WashingtonAlarmed that young people are increasingly proving to be a major force for Democrats at the polls, Republican lawmakers in several states have been trying to enact new barriers to college students voting.

In Idaho, Republicans used their monopoly power this month to ban student ID cards as a form of voter identification.

But so far this year, Idaho’s new law is one of the few successes for Republicans targeting young voters.

Attempts to block out-of-state students from voting in their campus cities or to reverse teen pre-registration have failed in New Hampshire and Virginia. Even in Texas, where 2019 legislation closed early voting sites on many college campuses, a new proposal that would eliminate all college polling places appears to have an uncertain future.

“When these ideas are first raised, people are horrified,” said Chad Dunn, co-founder and legal director of the UCLA Voting Rights Project. But he cautioned that lawmakers who sponsor such bills tend to introduce them over and over again.

“Then six, eight, 10 years later, these terrible ideas become law,” he said.

In recent cycles, turnout has increased among young voters, who were excited about issues like abortion, climate change and the Trump presidency.

They voted in increasing numbers during the midterm elections last year in Kansas and Michigan, which had referendums on abortion. And college students, who had long paid scant attention to elections, emerged as a crucial voting bloc in the 2018 midterm elections.

But even with such achievements, Sean Morales-Doyle, director of the Brennan Center for Justice’s voting rights program, said there was still progress to be made.

“Their share is still far superior to their older counterparts,” Morales-Doyle said.

Now, with the 2024 presidential election underway, the battle for young voters has loomed larger.

Between the 2018 and 2022 elections in Idaho, registration increased 66 percent among voters ages 18 and 19, the largest increase in the nation, according to the Center for Information and Research on Civic Engagement and Learning. The nonpartisan research organization, based at Tufts University, focuses on youth civic engagement.

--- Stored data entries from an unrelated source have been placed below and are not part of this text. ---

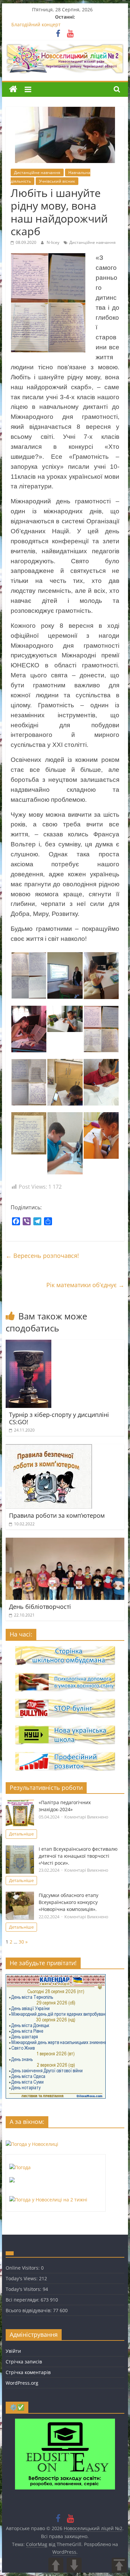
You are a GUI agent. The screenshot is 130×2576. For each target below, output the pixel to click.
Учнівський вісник (57, 181)
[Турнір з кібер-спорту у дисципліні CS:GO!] (28, 1343)
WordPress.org (22, 2383)
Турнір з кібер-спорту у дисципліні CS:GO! (59, 1418)
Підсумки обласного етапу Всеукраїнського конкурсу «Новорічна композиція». (68, 1902)
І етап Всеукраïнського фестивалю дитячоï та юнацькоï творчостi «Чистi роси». (78, 1856)
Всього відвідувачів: (29, 2310)
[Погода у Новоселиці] (32, 2144)
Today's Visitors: (24, 2289)
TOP (119, 2565)
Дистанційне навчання (37, 172)
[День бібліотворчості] (65, 1541)
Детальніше (21, 1834)
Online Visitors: (23, 2268)
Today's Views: (22, 2278)
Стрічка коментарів (28, 2372)
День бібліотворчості (40, 1607)
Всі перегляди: (23, 2300)
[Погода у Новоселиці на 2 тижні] (48, 2199)
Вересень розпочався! (42, 1256)
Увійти (13, 2351)
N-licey (53, 242)
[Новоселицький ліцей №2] (13, 89)
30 (21, 1942)
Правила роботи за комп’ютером (57, 1515)
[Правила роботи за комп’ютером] (49, 1448)
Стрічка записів (24, 2361)
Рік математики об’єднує (85, 1285)
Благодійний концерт (36, 24)
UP (55, 2565)
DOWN (74, 2565)
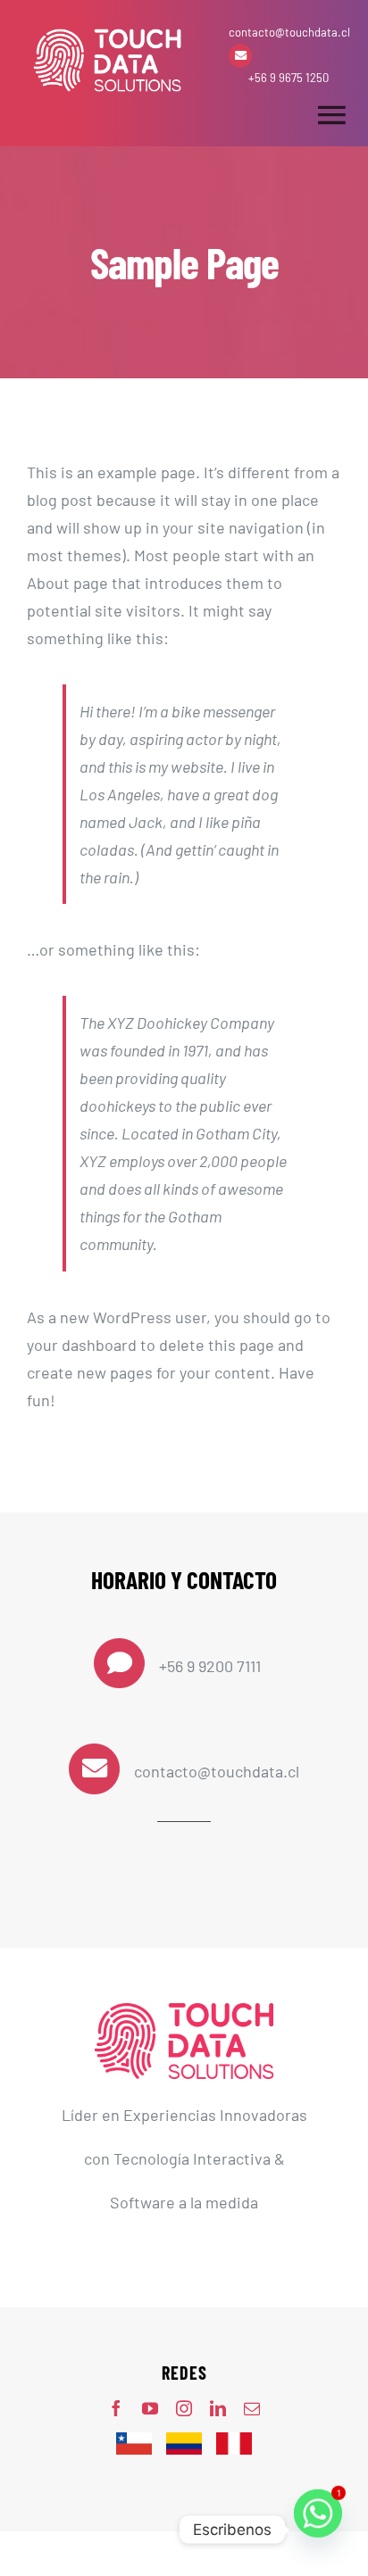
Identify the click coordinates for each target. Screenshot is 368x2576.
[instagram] (184, 2408)
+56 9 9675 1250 (288, 77)
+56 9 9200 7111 (210, 1666)
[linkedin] (218, 2408)
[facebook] (116, 2408)
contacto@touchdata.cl (289, 32)
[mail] (252, 2408)
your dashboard (82, 1344)
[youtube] (150, 2408)
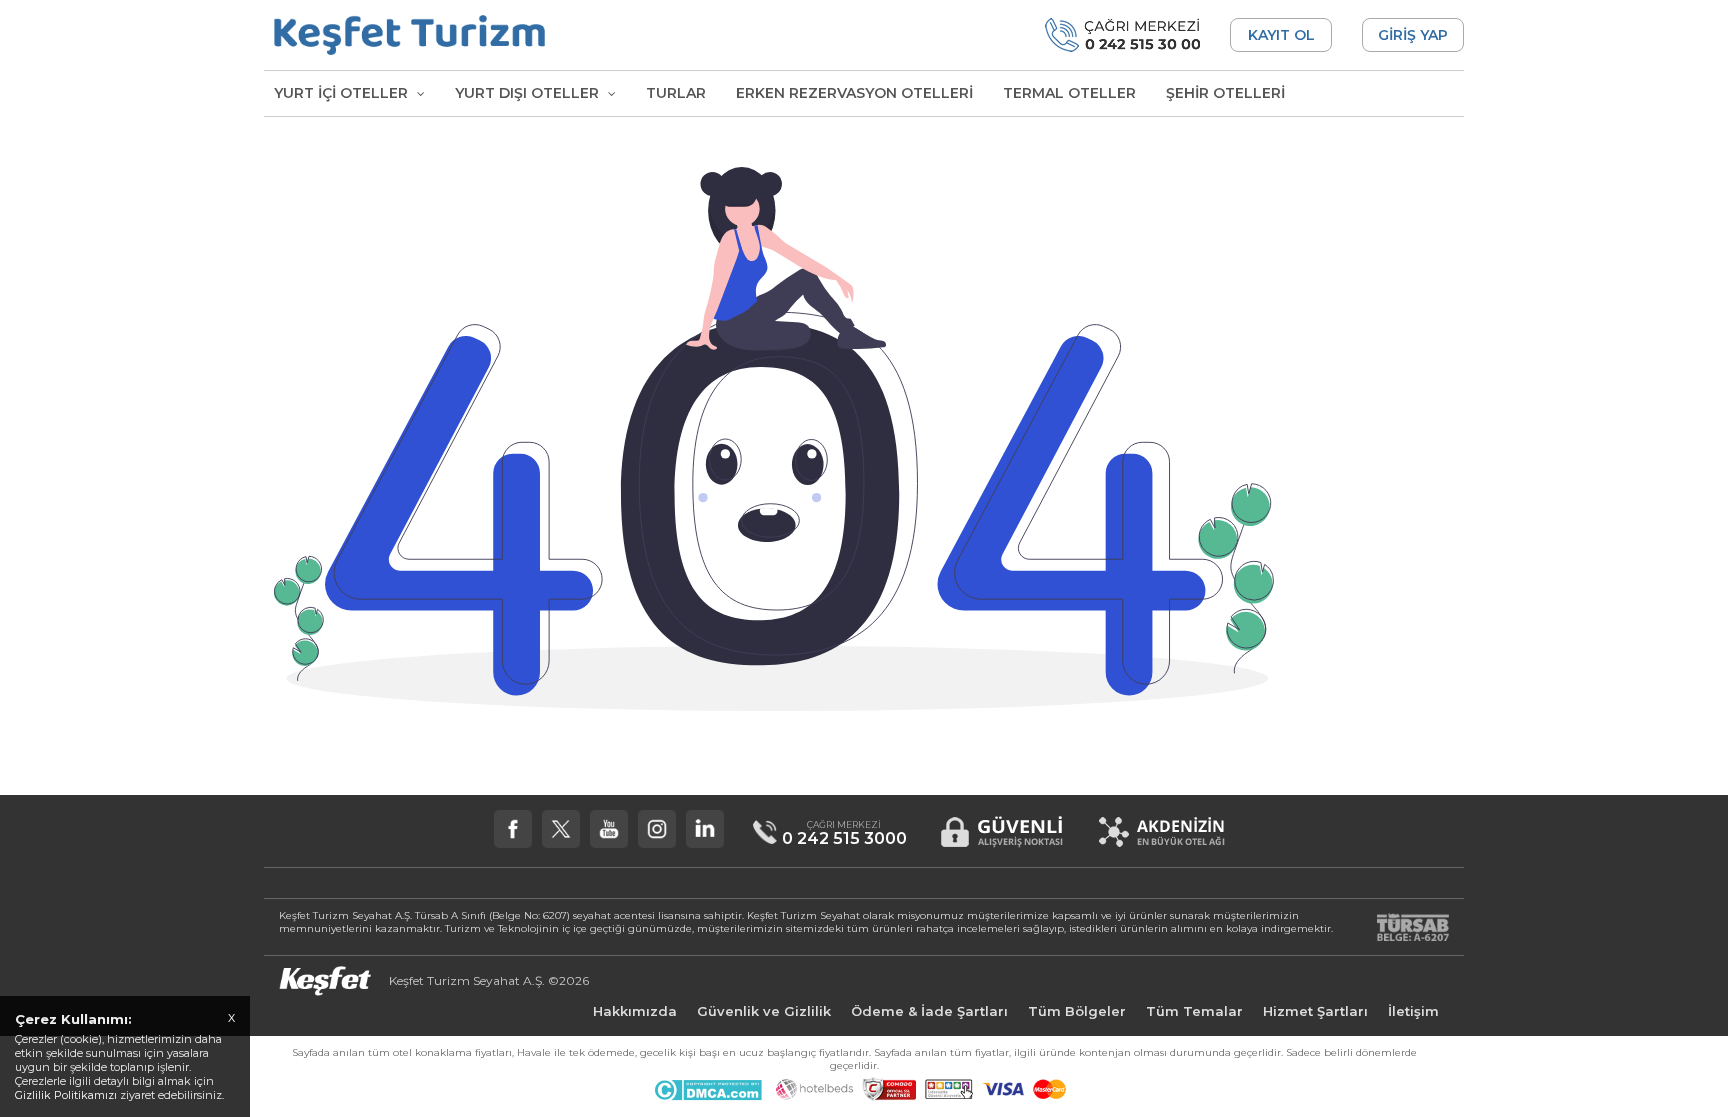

Of the 17 states that generally require voter ID, Idaho will join Texas and only four others (North Dakota, Ohio, South Carolina and Tennessee) that do not accept any student ID, according to Voting Rights Lab, a group that track legislation.

Arizona and Wisconsin have rigid rules about student IDs that colleges and universities have had trouble complying with, though some Wisconsin schools have had success.